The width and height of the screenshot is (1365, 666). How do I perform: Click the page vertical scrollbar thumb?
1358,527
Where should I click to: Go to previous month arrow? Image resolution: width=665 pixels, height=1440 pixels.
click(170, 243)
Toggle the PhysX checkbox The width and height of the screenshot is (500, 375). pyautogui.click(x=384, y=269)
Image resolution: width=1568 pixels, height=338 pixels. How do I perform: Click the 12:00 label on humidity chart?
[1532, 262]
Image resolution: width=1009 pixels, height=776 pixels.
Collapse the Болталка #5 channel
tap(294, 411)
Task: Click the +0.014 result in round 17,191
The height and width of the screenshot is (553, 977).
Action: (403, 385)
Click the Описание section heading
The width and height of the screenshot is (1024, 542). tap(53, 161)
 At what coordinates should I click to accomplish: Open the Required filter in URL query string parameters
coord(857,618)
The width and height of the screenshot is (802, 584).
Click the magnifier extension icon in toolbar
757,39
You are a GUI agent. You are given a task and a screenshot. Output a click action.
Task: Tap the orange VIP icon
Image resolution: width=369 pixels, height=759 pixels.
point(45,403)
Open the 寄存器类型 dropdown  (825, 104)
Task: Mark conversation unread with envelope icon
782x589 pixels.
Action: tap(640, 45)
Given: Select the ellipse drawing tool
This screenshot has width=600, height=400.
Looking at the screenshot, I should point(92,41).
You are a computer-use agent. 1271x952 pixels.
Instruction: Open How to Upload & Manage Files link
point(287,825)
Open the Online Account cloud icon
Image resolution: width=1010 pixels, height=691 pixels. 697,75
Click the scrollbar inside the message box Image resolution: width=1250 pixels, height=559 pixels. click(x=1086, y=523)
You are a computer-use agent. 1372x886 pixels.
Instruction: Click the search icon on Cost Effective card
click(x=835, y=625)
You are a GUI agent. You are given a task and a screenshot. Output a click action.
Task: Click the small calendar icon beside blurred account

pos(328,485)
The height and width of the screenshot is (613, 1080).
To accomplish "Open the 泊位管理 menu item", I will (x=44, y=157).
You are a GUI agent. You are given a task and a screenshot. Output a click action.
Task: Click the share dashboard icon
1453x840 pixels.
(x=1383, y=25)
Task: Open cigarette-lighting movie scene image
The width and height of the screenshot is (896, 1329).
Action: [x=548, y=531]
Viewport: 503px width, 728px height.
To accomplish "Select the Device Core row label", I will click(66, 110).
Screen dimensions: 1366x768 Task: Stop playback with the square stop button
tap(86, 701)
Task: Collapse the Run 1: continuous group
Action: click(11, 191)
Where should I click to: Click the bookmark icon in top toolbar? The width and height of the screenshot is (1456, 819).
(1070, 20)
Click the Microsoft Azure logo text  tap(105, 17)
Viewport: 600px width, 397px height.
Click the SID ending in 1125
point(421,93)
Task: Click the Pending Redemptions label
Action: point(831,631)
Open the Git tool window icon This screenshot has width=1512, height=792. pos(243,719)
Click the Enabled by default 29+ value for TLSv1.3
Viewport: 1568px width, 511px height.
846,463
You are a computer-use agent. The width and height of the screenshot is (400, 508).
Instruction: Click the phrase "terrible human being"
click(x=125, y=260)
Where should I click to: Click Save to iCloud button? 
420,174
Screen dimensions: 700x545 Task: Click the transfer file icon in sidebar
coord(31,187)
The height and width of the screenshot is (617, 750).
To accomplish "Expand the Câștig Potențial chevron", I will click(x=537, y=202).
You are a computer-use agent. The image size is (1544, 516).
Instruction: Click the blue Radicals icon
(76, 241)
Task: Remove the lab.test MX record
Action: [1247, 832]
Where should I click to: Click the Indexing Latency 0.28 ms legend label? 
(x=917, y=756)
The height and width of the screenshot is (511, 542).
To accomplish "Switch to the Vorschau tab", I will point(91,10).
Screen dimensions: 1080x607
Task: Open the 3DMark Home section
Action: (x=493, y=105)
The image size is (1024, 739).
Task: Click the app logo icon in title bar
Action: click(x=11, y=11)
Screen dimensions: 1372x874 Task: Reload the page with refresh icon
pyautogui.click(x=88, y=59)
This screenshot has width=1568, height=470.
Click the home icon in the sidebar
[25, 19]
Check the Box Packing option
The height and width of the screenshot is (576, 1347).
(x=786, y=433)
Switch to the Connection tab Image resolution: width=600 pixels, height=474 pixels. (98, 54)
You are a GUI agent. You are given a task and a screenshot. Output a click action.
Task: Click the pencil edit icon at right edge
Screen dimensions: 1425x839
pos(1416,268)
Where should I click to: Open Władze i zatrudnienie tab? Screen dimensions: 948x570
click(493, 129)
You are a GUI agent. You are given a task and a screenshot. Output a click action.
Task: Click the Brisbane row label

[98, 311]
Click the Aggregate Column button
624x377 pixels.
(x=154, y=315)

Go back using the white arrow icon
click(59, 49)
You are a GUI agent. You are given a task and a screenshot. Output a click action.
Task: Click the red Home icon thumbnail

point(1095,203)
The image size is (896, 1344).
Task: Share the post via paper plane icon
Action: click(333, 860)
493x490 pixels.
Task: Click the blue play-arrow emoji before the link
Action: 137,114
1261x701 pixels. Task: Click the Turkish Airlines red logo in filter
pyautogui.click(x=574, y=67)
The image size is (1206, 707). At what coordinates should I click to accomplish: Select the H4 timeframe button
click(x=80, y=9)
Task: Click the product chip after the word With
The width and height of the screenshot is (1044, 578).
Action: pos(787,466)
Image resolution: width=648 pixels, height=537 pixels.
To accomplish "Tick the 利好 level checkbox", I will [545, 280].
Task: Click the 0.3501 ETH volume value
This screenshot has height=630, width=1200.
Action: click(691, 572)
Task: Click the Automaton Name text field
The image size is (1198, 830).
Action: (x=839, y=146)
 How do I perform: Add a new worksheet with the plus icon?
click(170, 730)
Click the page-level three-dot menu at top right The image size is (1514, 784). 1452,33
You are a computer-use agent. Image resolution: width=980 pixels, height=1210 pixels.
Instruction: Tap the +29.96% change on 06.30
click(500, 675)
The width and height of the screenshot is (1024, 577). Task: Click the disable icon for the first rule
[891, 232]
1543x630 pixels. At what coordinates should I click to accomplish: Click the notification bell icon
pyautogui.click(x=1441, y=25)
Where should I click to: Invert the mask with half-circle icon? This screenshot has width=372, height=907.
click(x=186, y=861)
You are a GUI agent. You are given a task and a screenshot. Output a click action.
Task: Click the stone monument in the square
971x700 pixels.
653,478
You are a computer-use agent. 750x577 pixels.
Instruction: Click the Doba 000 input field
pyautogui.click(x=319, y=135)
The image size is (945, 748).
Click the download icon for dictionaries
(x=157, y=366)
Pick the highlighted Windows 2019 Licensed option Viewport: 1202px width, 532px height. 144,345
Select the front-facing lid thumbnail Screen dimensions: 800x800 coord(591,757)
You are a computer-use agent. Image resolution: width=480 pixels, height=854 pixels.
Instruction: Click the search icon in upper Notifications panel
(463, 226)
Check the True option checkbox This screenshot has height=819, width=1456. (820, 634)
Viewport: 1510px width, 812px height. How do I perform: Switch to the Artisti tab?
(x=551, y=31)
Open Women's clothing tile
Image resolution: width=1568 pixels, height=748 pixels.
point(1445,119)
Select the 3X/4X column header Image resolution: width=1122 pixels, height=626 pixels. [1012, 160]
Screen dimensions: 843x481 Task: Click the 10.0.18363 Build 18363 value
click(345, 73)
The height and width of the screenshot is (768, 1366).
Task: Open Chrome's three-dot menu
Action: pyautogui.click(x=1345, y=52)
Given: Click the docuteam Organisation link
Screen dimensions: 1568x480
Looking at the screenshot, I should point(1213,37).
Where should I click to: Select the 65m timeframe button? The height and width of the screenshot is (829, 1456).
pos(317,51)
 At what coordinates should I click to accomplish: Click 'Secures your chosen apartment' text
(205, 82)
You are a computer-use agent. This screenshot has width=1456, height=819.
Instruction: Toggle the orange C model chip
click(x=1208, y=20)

•••

Return the lines of the listing exactly as they appear, from its first line up to and including the line with "coord(857,618)", and nothing else.

== WRITTEN RESPONSE ==
The width and height of the screenshot is (1365, 666). How do I perform: Click the page vertical scrollbar thumb?
1358,527
Where should I click to: Go to previous month arrow? Image resolution: width=665 pixels, height=1440 pixels.
click(170, 243)
Toggle the PhysX checkbox The width and height of the screenshot is (500, 375). pyautogui.click(x=384, y=269)
Image resolution: width=1568 pixels, height=338 pixels. How do I perform: Click the 12:00 label on humidity chart?
[1532, 262]
Image resolution: width=1009 pixels, height=776 pixels.
Collapse the Болталка #5 channel
tap(294, 411)
Task: Click the +0.014 result in round 17,191
The height and width of the screenshot is (553, 977).
Action: (403, 385)
Click the Описание section heading
The width and height of the screenshot is (1024, 542). tap(53, 161)
 At what coordinates should I click to accomplish: Open the Required filter in URL query string parameters
coord(857,618)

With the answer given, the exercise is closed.